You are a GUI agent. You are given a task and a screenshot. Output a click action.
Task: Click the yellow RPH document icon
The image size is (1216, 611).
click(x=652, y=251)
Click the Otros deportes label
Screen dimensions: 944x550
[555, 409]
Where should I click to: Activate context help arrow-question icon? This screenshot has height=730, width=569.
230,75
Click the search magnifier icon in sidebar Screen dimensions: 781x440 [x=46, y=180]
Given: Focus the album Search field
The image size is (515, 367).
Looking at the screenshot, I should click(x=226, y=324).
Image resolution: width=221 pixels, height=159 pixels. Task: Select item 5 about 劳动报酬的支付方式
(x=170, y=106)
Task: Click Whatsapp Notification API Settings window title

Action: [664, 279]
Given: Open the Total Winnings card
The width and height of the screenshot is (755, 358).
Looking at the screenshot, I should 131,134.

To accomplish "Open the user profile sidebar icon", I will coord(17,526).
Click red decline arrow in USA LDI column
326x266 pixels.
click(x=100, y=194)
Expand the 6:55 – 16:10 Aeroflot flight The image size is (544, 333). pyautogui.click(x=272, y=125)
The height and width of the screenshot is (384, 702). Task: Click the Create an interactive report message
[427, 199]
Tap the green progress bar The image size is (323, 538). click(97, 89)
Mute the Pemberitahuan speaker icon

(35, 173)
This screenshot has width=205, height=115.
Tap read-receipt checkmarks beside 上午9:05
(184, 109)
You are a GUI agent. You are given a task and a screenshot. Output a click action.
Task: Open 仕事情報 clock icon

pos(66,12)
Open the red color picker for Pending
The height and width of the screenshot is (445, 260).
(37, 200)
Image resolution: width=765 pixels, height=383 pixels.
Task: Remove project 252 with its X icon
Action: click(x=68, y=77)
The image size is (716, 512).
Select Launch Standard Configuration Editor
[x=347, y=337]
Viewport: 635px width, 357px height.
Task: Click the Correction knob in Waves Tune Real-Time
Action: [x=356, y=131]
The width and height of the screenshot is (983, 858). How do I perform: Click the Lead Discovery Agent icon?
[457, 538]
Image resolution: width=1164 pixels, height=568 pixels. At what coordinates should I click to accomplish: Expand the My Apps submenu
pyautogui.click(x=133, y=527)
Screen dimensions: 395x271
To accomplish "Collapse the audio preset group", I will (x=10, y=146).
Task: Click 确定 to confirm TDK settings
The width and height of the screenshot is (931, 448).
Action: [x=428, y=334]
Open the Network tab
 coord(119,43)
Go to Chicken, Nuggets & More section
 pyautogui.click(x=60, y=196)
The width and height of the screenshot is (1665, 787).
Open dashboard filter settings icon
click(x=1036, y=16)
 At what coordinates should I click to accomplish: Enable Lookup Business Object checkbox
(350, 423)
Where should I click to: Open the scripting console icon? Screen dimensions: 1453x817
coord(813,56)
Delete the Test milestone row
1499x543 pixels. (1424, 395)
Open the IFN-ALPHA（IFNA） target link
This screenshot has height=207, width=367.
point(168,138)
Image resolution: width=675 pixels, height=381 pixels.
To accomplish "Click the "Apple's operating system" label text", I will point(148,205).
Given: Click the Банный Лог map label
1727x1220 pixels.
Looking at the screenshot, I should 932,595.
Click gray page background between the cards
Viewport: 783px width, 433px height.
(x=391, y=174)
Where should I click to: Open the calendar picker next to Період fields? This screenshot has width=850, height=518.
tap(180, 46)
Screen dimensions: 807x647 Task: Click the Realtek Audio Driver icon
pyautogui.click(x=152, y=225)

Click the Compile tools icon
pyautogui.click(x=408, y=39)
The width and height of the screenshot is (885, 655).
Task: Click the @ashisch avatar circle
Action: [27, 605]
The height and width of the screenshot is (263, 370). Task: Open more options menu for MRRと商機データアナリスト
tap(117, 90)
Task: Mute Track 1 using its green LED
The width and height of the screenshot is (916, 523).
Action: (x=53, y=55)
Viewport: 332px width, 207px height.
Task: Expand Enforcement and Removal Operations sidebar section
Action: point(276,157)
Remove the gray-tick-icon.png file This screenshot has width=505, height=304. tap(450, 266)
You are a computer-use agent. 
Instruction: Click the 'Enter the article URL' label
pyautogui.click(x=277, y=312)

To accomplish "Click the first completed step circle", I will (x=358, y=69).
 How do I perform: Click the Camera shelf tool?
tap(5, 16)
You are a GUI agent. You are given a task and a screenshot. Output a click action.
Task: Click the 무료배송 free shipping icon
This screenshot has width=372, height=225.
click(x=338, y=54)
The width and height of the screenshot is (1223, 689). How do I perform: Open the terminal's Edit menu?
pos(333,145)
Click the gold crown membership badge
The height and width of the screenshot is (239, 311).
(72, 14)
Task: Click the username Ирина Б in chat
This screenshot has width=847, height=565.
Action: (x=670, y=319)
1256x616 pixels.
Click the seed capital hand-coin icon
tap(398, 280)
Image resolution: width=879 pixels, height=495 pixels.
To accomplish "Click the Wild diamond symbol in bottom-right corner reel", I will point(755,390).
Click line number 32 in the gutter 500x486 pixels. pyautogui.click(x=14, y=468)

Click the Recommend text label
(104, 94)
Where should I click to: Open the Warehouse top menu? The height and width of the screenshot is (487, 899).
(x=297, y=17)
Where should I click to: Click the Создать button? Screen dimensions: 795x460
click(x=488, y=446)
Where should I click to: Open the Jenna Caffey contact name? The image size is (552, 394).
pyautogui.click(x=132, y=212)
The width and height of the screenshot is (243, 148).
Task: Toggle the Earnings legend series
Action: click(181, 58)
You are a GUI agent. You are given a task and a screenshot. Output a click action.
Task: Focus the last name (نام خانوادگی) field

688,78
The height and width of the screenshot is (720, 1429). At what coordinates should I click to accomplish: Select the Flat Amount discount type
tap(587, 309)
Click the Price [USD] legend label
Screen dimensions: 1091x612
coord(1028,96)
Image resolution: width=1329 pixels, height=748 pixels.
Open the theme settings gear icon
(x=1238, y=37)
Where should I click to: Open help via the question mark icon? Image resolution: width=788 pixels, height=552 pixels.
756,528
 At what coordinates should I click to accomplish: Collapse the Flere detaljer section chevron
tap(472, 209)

■ ■ ■ ■ ■ ■ ■

*Required task:* How many lines in the material above contain the string "help"? Case counts. Reply with the number alone.

*Final answer:* 2